Hamel and Zanini assert that employees at large organizations lack ownership, and the basis of entrepreneurship is ownership. While many companies invest millions of dollars in leadership training, these companies invest next to nothing in bottom-up entrepreneurship and teaching their employees to think like owners.

One of the main reasons people choose to become entrepreneurs is the freedom to create their professional path and the ability to control their destiny. These types of people need autonomy to function at their best. It is tough for them to work at a typical large company that commonly utilizes rigid compensation plans and provides little incentive for an employee to do more than the job requires.

As I mentioned in the previous article, many organizations view their employees as “commodity resources doing commodity work.” A new management model is needed, which minimizes bureaucracy and maximizes entrepreneurship.

Hamel and Zanini suggest that the best way to create a sense of ownership at large organizations is to keep business units small. The bigger the company is on the outside, the smaller it should be on the inside. The authors also observe that once employees think and act like owners, they do not need a lot of oversight.

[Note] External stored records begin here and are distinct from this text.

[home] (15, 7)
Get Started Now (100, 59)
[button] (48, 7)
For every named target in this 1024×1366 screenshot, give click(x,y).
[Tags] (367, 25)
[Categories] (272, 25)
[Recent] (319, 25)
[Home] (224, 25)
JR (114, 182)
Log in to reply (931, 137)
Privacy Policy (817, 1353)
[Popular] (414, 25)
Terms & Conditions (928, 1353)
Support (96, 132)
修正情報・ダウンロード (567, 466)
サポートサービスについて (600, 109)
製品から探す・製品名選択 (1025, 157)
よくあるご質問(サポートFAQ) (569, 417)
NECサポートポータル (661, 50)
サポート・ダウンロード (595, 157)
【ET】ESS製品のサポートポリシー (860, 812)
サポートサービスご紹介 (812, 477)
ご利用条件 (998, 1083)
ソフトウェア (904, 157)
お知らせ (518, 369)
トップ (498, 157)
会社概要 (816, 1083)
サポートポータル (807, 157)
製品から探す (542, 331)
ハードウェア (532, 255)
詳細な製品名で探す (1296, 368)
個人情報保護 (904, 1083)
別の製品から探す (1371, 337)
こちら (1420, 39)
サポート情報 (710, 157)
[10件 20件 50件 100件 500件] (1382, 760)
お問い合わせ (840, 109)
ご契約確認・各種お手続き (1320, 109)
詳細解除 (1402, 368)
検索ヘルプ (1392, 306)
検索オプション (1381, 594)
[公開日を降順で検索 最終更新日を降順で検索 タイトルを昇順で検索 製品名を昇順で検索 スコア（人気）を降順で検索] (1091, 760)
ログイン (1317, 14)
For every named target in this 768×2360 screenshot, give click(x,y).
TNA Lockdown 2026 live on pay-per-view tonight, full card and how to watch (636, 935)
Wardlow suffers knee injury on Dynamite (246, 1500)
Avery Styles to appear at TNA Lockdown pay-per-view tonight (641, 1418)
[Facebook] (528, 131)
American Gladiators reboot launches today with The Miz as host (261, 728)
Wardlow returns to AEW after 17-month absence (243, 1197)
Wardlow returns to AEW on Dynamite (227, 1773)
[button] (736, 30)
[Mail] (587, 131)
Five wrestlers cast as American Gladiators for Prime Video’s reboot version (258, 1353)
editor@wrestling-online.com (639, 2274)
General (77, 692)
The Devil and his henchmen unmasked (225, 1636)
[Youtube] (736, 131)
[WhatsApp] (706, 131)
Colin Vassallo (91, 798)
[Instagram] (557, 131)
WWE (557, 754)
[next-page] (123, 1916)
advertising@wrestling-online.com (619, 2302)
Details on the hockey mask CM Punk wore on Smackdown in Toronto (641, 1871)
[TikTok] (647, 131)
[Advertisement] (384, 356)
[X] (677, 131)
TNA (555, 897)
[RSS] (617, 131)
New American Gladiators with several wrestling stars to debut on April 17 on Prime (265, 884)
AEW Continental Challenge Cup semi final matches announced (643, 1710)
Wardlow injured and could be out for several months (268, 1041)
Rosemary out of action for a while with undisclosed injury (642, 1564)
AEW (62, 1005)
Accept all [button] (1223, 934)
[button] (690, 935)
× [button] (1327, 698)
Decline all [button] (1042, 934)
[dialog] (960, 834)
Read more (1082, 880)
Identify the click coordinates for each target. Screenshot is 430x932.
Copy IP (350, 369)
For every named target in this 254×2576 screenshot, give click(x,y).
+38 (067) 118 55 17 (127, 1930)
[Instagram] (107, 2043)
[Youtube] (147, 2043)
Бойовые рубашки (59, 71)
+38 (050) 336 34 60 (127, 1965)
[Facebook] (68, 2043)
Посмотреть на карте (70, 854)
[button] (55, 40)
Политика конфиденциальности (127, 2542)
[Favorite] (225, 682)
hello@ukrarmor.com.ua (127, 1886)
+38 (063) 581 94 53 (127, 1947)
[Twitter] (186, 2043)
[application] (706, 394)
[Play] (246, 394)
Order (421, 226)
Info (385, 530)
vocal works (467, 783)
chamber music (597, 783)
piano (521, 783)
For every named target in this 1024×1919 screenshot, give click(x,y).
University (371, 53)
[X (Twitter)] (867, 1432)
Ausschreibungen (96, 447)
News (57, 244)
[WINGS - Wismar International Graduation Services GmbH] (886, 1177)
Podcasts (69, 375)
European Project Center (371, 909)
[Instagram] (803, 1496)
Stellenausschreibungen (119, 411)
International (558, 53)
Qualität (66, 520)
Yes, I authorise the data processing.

Additional ways to increase the sense of ownership at an organization are:

  • Delegate a part of your own authority to the team and let them make some critical decisions
  • Make a profit-sharing plan available to all employees
  • Divide big units into small ones, keeping operating units to fewer than 50 people
  • Give each operating unit their own P&L to manage, minimizing corporate overhead allocations
  • Empower frontline operating teams with more decision-making authority for their unit strategy, people, and operations
  • Align the team’s compensation to performance, paying above-average rewards for above-average performance

The problem with the bureaucracy at most organizations is that companies are structured as command economies, where the decision-making power is concentrated at the top. Often, the bigger the problem, the fewer people are involved in making decisions. Then, once a decision is made, even fewer people, if any, can challenge the decision-maker. This is the opposite of what is needed to build an organization that is innovative, resilient, and human.

“Bureaucracies excel at solving routine problem,” say Hamel and Zanini. That works in situations where tasks are clearly specified in advance. Today, we are constantly confronted with new problems with no precedent and no scripts. Bureaucracies struggle when faced with novel problems. Teaching employees to be entrepreneurial is how we overcome today’s challenges.